Aspects of natural conversation in primary progressive aphasia
Journal of Neurochemistry
Primary progressive aphasia (PPA) affects a range of language and cognitive domains that impact on conversation. Little is known about the nature of conversation breakdown in the semantic variant of PPA (svPPA, also known as semantic dementia). This paper reports on a study which investigated trouble in conversation, how it is repaired, and the success of repair in the conversation of people with svPPA. Dyadic conversations about everyday activities between seven individuals with svPPA and their partners and seven participants in control dyads were video recorded, transcribed and examined. Individuals with svPPA were active participants in conversation, generally taking an equal proportion of turns in conversation. While there was a wide variety of words per turn across the individual participants with svPPA, as a group their output was not sparse. The patterns of trouble and repair observed were unlike the patterns previously reported in non-fluent variant PPA, logopenic variant PPA and Dementia of the Alzheimer's Type.

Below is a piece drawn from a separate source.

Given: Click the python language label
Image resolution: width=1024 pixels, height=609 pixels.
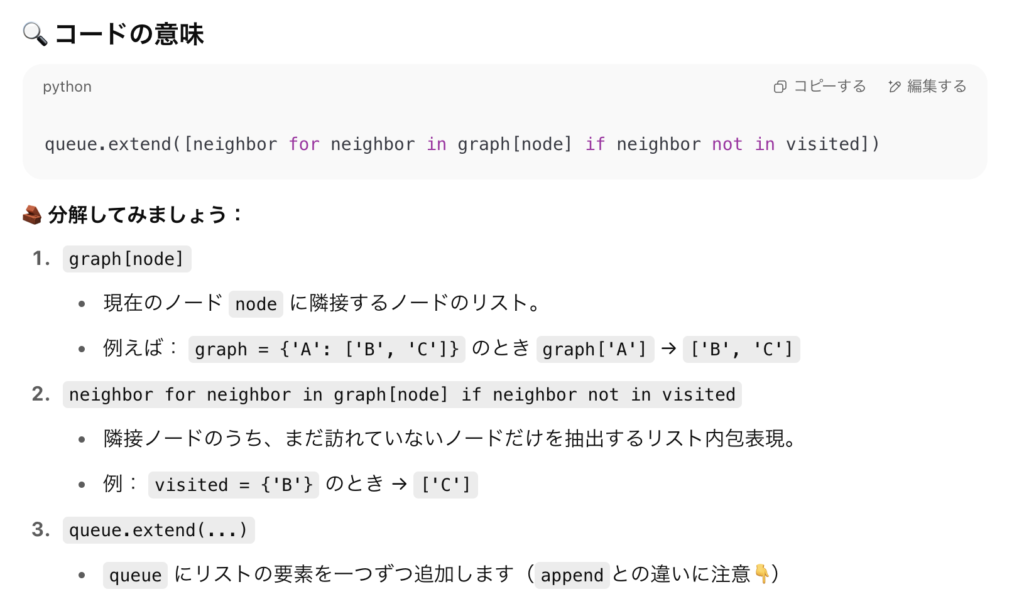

There was a trend for greater naming impairment to be associated with less successful repair. Finally, in the dyads examined in this study, where one person had svPPA, the contribution of the communication partner appeared to be a critical factor in the success of repair behaviours in conversation. These findings should be considered in planning behavioural interventions with this clinical population and their families to enhance success and satisfaction in conversation. Examining trouble and repair in ten-minute conversations of individuals with svPPA has the potential to enhance assessment and inform clinical practice.